— Your goal —
Once the line containing "The height and" is found in the material below, it and every line after it should be transcribed exactly, with pictures left out and nothing added.

— Data extracts —
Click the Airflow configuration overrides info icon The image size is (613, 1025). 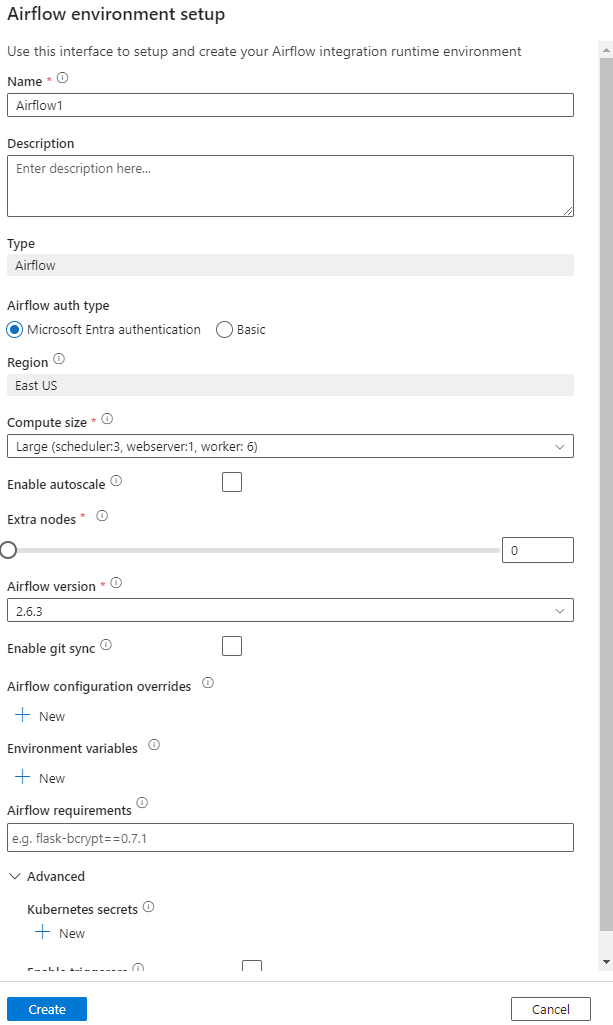pos(207,684)
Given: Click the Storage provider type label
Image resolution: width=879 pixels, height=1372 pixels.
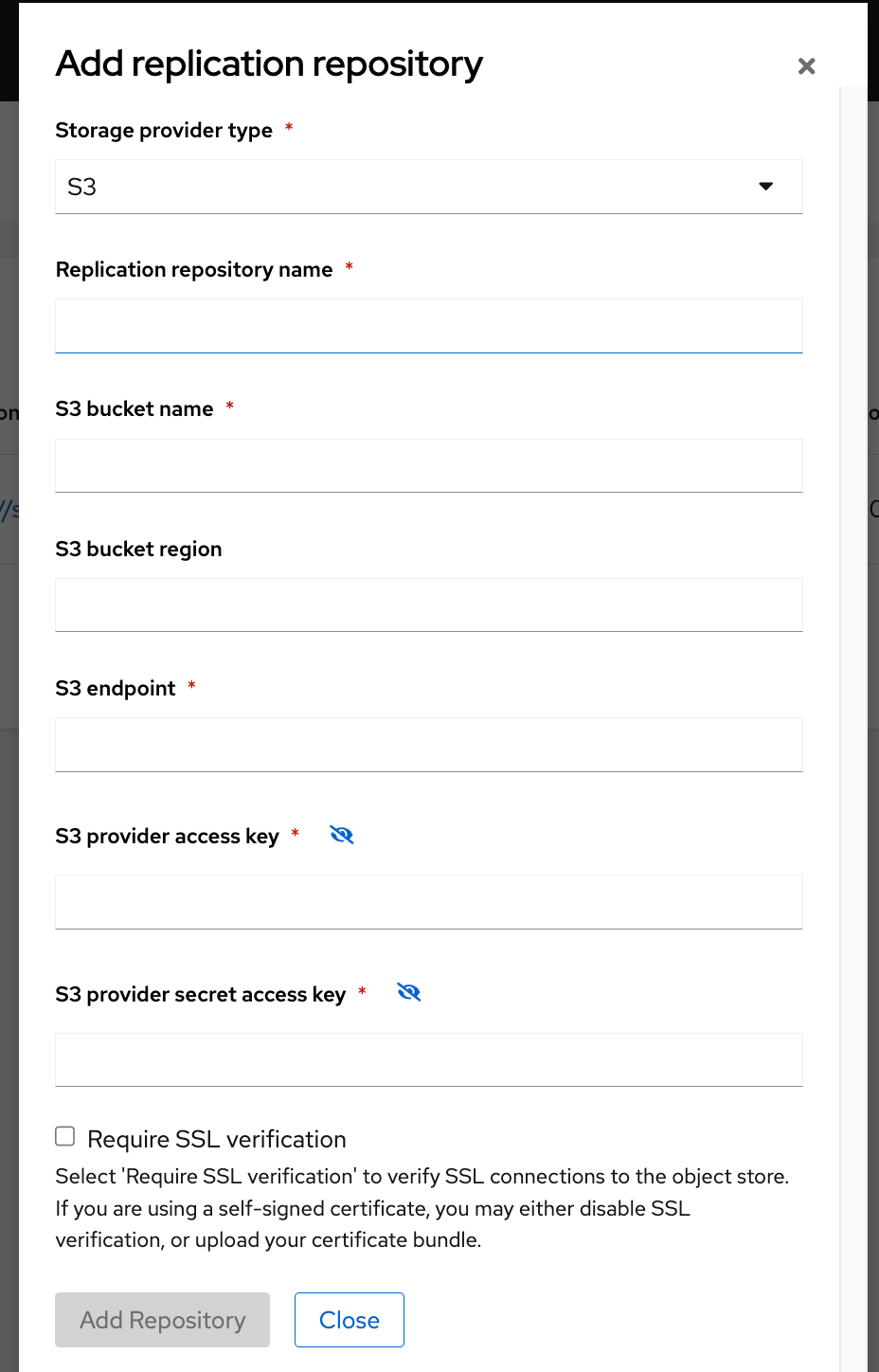Looking at the screenshot, I should [x=164, y=131].
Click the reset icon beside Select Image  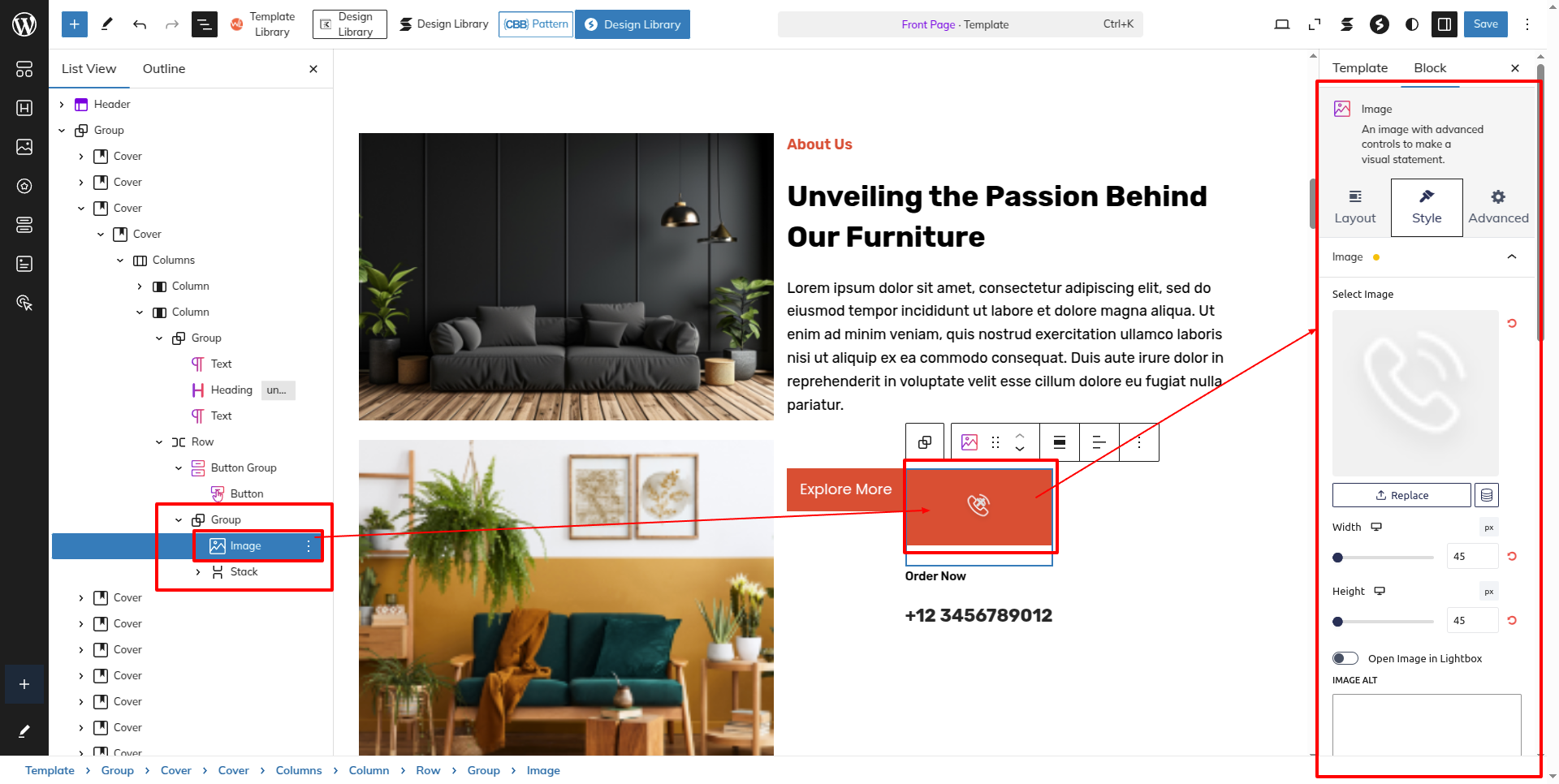pyautogui.click(x=1512, y=323)
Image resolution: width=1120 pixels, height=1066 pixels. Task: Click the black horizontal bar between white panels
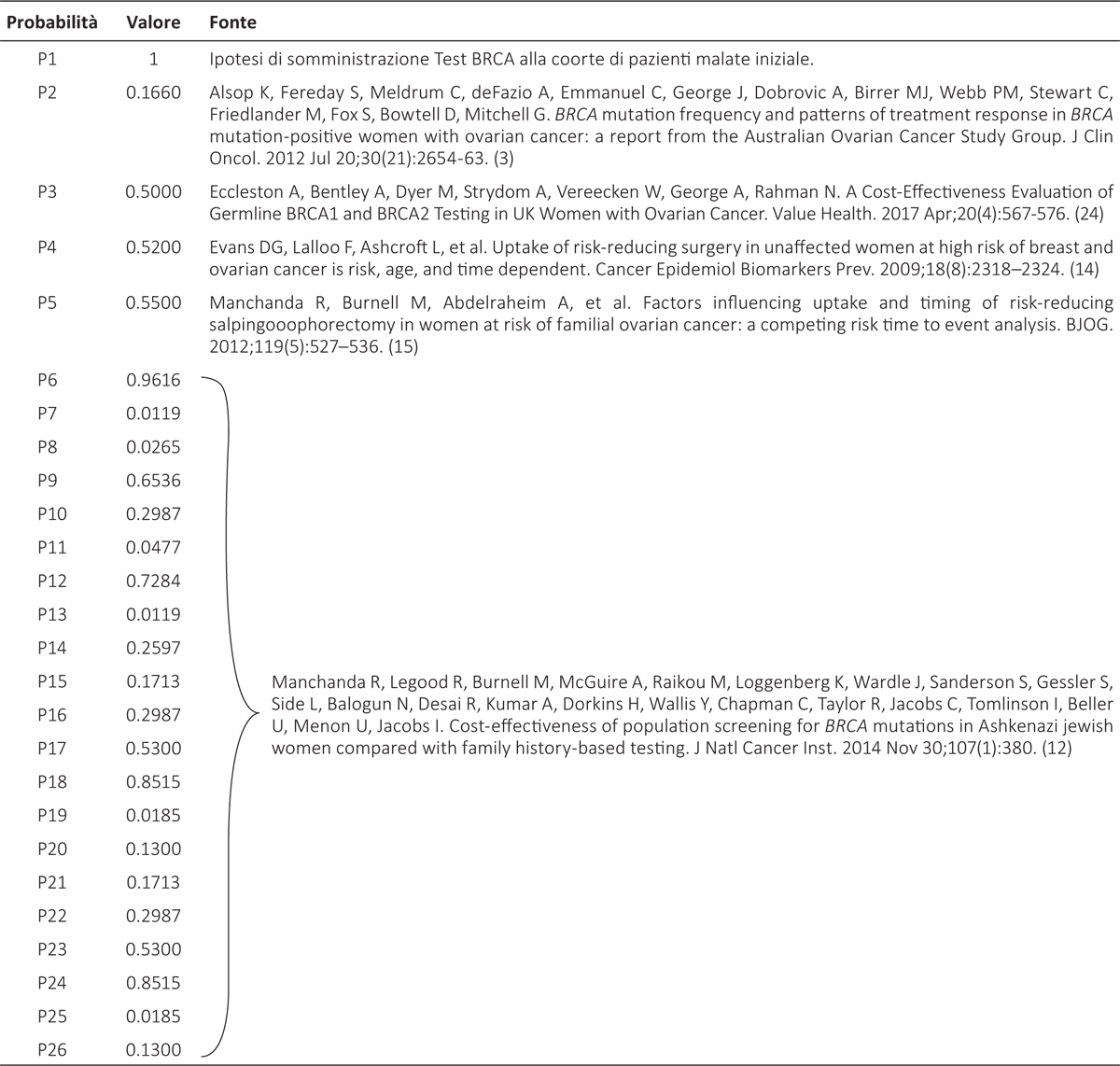pos(728,716)
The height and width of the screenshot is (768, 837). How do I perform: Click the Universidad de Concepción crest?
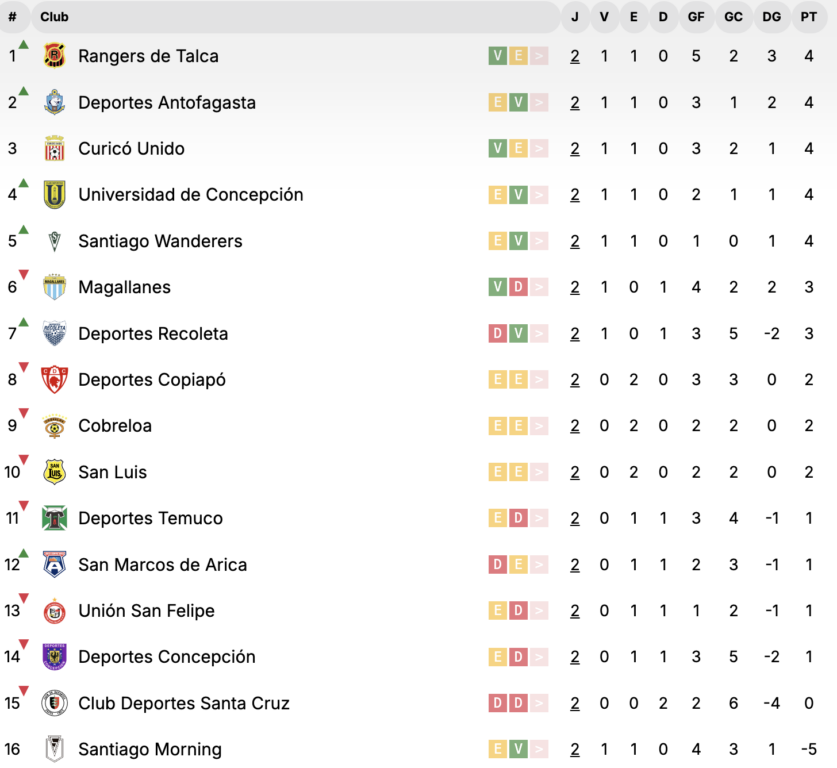(54, 195)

— Answer to this exercise —
The height and width of the screenshot is (768, 837). How do I perform: Click the Universidad de Concepción crest?
(54, 195)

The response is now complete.